Silence, then me again.
“Oh my God, she was born in 1993.”
If we weren’t feeling old before that moment, we were now.
Me: “I was in year 12 in 1993…”
My neighbour: “I was in my first year of Uni in ’93.”
Mr. 42: “I finished school in ’86!”
Lots of laughter from us ‘young’ girls. 1986!
Then our other neighbour cleared his throat. “I finished in ’84.”
So again I was made to think – what did I actually do in 1993?
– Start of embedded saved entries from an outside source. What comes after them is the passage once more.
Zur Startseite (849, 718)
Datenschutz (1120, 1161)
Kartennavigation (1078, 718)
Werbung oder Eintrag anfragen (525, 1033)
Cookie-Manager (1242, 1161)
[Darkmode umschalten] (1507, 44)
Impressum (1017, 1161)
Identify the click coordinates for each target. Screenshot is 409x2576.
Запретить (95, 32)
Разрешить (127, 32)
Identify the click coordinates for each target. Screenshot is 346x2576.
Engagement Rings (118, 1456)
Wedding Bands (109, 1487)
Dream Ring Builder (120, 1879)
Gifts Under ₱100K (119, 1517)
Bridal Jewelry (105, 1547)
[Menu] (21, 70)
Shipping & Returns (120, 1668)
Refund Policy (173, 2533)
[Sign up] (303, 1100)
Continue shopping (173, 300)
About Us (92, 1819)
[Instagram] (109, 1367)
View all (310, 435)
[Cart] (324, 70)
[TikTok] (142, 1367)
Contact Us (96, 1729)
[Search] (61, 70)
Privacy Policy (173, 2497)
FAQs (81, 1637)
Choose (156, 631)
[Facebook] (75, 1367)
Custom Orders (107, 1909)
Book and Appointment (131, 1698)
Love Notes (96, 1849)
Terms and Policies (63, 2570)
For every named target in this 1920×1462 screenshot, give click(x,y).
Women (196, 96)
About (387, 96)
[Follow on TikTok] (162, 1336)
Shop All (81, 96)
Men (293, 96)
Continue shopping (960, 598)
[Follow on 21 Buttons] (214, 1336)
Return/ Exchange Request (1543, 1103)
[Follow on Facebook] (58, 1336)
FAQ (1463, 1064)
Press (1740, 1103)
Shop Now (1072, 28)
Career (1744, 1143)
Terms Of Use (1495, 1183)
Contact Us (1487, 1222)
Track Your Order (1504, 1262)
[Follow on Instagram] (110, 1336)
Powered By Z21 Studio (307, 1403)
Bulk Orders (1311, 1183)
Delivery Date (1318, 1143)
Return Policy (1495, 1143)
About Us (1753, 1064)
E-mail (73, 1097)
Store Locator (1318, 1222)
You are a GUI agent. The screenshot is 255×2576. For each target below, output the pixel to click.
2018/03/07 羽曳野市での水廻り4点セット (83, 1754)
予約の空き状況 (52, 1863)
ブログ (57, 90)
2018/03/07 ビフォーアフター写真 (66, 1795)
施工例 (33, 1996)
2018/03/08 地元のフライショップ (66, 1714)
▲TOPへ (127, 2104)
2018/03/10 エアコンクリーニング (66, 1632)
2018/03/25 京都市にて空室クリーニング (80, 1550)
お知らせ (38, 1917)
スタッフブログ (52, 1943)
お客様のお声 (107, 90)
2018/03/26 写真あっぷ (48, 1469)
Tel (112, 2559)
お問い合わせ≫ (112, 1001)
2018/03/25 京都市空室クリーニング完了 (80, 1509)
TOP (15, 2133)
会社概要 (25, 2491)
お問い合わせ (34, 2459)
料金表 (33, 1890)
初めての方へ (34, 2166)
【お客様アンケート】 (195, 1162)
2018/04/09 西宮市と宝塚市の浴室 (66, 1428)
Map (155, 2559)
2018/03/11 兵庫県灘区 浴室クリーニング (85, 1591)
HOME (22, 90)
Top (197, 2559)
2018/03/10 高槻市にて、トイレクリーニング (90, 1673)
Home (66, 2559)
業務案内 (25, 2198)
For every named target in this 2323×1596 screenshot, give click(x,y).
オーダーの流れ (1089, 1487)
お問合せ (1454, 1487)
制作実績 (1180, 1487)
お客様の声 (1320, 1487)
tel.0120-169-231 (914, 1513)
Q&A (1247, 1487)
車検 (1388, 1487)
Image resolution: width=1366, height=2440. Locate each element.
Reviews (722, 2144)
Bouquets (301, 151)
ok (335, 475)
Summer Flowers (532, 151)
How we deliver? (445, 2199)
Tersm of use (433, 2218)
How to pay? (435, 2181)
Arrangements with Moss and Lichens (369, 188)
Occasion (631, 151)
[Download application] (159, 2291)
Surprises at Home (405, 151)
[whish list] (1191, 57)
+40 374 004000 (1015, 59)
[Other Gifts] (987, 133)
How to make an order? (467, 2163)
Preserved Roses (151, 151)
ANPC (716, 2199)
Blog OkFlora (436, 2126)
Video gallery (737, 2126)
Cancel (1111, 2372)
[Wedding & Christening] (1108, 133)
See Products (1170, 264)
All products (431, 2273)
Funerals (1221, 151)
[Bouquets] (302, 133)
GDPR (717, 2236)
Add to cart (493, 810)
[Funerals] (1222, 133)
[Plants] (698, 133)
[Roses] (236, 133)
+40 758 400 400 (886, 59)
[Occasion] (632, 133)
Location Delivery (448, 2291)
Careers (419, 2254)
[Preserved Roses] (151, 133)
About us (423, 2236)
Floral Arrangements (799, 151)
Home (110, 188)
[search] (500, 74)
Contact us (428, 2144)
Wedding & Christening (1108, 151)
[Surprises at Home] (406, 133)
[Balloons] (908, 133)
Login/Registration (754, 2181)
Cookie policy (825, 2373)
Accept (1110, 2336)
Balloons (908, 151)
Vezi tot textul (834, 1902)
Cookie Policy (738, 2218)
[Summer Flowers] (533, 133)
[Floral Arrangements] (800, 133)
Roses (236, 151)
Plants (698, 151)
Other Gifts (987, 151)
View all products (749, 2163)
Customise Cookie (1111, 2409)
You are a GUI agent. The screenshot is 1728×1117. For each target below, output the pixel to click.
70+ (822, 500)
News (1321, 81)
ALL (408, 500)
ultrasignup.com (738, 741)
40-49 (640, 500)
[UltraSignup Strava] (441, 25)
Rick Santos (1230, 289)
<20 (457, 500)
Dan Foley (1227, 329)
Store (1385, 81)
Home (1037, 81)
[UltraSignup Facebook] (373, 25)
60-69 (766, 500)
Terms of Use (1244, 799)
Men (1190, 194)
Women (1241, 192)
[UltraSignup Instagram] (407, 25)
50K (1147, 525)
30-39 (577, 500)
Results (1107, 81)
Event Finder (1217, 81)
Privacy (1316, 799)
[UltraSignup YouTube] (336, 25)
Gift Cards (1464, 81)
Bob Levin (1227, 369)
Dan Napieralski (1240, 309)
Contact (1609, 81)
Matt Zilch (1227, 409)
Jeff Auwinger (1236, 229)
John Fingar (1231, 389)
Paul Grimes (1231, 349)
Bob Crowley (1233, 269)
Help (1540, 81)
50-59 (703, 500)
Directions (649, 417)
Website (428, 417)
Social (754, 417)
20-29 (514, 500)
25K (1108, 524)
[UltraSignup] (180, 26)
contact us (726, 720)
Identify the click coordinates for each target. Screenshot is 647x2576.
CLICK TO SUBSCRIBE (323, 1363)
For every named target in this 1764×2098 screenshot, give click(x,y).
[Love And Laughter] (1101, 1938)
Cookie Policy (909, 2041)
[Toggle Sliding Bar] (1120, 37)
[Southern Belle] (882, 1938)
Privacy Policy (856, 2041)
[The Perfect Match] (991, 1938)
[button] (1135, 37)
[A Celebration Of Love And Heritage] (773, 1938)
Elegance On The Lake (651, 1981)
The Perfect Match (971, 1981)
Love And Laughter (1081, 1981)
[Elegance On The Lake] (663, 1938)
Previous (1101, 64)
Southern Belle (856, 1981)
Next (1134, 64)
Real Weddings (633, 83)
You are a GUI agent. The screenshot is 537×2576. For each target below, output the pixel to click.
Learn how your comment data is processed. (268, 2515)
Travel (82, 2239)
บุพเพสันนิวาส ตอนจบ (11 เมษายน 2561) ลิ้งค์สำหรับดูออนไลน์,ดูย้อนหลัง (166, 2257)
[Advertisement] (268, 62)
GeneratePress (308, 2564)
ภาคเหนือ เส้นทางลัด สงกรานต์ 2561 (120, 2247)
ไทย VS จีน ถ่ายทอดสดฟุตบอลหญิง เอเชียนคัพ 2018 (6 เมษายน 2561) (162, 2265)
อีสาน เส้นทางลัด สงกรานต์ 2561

It was the year I finished school. I remember a fairly horrible frantic panic of last minute cramming sessions before my HSC, as a result of spending too much time flirting with boys in my science classes. It was the year when I first discovered the benefits of caffeine at 2am when studying for science exams. It was also the year I discovered that caffeine and last-minute cramming were not going provide the HSC marks I desired, which forced me to completely rethink what I was going to do after school. I remember feeling quite lost and confused – I really had no idea what I wanted to do, and yet there was an expectation that I should somehow know by now. At 17.
So I escaped up the coast to schoolies week, and still being just 17, armed myself with a $10 fake ID I’d purchased through an ad in Dolly magazine. Awesome.
I flittered about on the Gold Coast with a few high school friends, and boys who I’d never met before. My trusty fake ID got me into any nightclub I chose, and I spent a fortnight clubbing, drinking bourbon & coke, buying flavoured condoms from Condom Kingdom and giggling like the silly teenagers we were. Getting back to the hotel at 7am and having a morning swim, before crashing into bed and sleeping till 3…then doing it all over again with no trouble at all. When I managed to find a payphone, I’d call my parents reverse charge to let them know all was well. No mobile phones of course. (I wonder now if my parents got any sleep at all in the time I was away?)
I remember reading a lot of this in 1993:
And envying the likes of Elle MacPherson and Niki Taylor. Having long-standing crushes on Johnny Depp and the entire cast of Dead Poet’s Society (with the exception of Robin Williams). Getting my P’s, but not before driving my parent’s car into the side wall of the driveway. Driving my parents completely insane. Thinking I knew so much about life and relationships – but of course how little I actually knew!
I’d love to know…what were you doing in 1993?